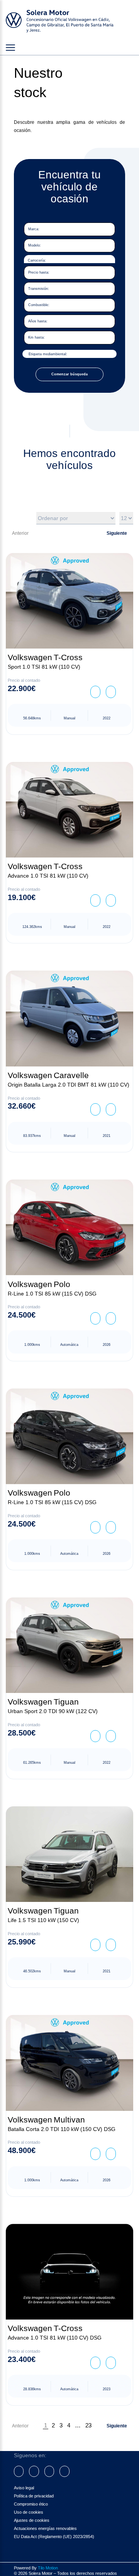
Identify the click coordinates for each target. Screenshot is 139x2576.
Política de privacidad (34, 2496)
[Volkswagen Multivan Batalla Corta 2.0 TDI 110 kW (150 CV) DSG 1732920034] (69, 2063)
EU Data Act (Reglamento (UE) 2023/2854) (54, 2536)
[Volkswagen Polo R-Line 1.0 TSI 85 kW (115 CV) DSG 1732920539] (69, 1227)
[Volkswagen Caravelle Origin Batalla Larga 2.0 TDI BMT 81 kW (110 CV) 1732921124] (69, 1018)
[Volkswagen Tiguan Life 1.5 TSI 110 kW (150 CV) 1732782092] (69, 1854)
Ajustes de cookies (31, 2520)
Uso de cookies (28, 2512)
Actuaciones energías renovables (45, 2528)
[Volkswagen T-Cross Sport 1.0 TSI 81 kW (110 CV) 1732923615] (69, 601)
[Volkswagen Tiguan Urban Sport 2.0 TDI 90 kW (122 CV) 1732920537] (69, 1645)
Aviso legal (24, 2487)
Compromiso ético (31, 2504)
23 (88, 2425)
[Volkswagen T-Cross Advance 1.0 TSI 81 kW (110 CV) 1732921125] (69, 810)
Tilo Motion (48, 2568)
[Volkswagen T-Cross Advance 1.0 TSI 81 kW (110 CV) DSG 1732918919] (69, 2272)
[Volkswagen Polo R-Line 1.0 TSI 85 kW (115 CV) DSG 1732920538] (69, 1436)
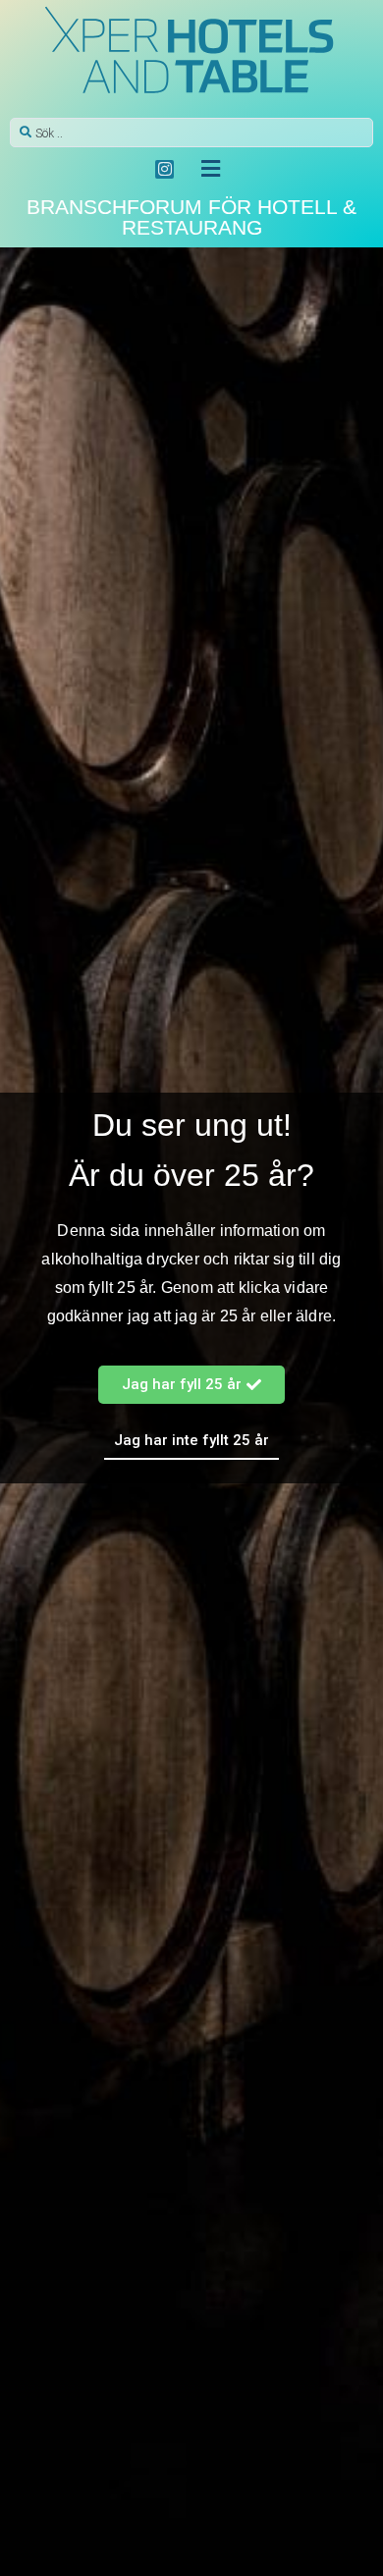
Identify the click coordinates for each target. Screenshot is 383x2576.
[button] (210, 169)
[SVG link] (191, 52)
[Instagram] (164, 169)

§

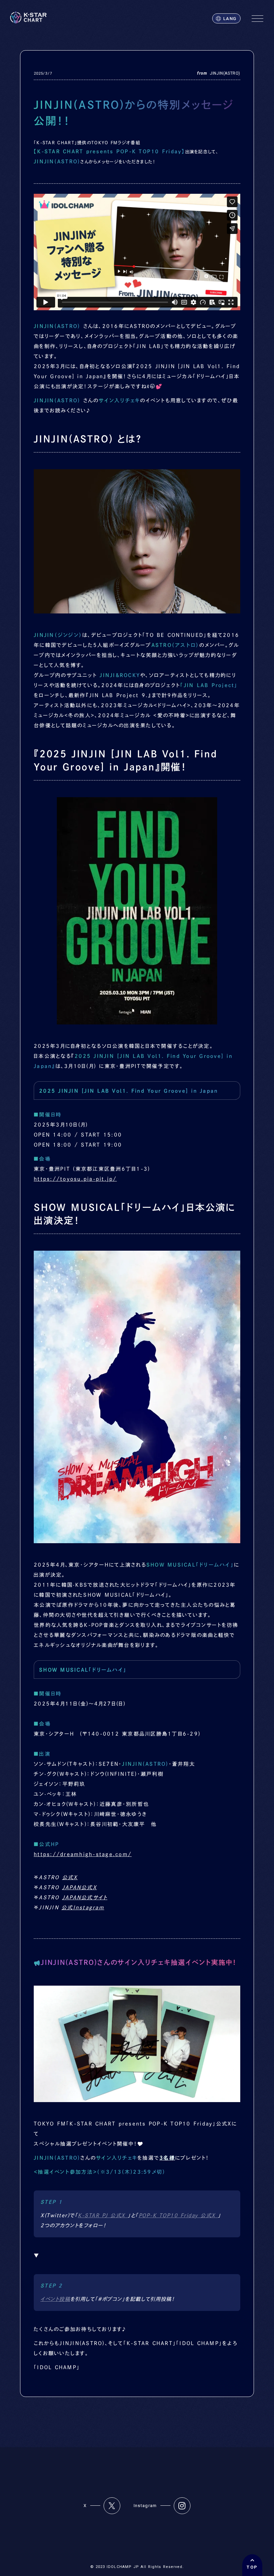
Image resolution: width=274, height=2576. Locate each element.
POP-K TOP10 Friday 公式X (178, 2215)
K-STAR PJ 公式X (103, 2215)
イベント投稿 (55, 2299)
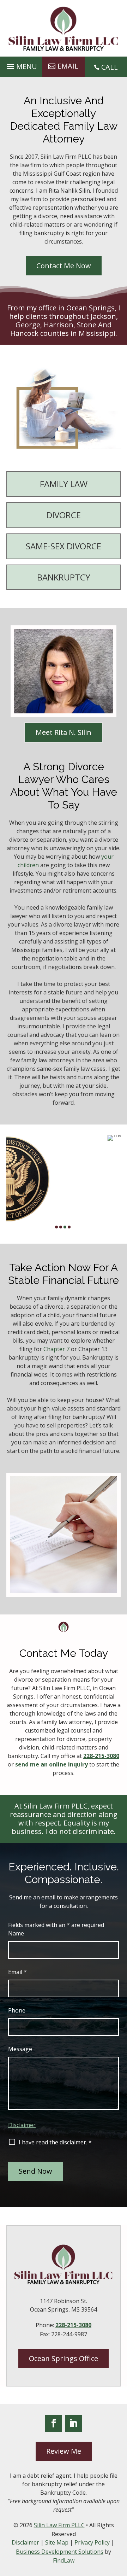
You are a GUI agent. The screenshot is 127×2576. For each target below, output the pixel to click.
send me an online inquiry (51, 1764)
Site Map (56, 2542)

§

→ Description of the task:
Show every line from the entries above in which the word "target" appears.

→ Output for this exercise:
Identify the click coordinates for each target. Screenshot is 139x2576.
Identify the click coordinates for each target. Screenshot is 383x2576.
You are a GUI agent. The screenshot is 127×2576. For each target below, output the pixel to click.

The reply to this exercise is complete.